続編出ないのかなあとたまに思いながら見ていたので、この本は隠蔽捜査シリーズとはなっていないけれどもスピンアウト?的な感じだったので読んでみた。

表紙に女性警察官が描いてあるし、帯にもそう書いてあったし、それがどんな話になるのかなあと思いつつ読み進めた。竜崎伸也な感じなのか、別な感じなのかと思っていたが、竜崎伸也的と言っていいのだろう。

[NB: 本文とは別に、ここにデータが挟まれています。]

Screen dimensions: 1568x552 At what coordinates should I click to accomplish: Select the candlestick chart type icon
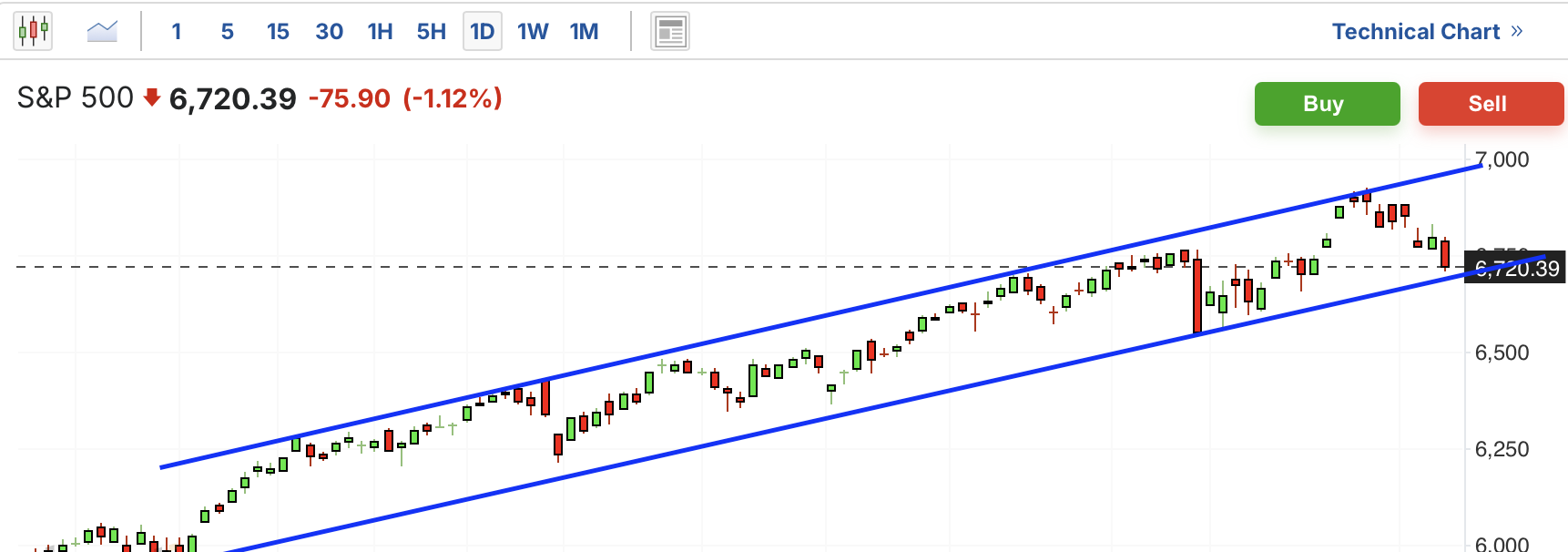point(33,32)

ただ、今回のケースで気になったのは、署長が目を奪われて骨抜きになるほどの美女だということだ。竜崎はうるさ型の相手でもその鋼鉄の筋で問題を解決していったわけだが、今回の署長はまず美貌で骨抜きにしてからになる。

美貌が無かったら、どうなっていただろう?
例えこの署長が竜崎のようなタイプだったとしても、まずは男性の「女のくせに」という反発に対応することになる。女性からの「女のくせに」もあるかもしれない。
この小説では「意図しているのかどうかわからない柔らかさがありながら不思議に筋の通った対応をしてうまくいく」形だった。顔の美醜は関係なく、周囲のやっかみをくぐり抜けて筋を通していけたら痛快だが、それには1冊では終わらない長さが必要になるだろう。

顔の美しさを出したのは竜崎とは違う描き方も必要だからかもしれないが、美しくない私にはこの方法は使えない。竜崎を見ていて痛快だったのは、「自分もこうやったらうまくいくのだろうか」と思えたからだな気づいた。筋を通す、覚悟を決めるというのは、なかなか出来ることではないがやろうと思ったらできるかもしれない。
でも、美貌はね。整形しないとか~とか妙な現実を考えないといけないので、竜崎よりも入り込めずに終わりました。私の気にしすぎか。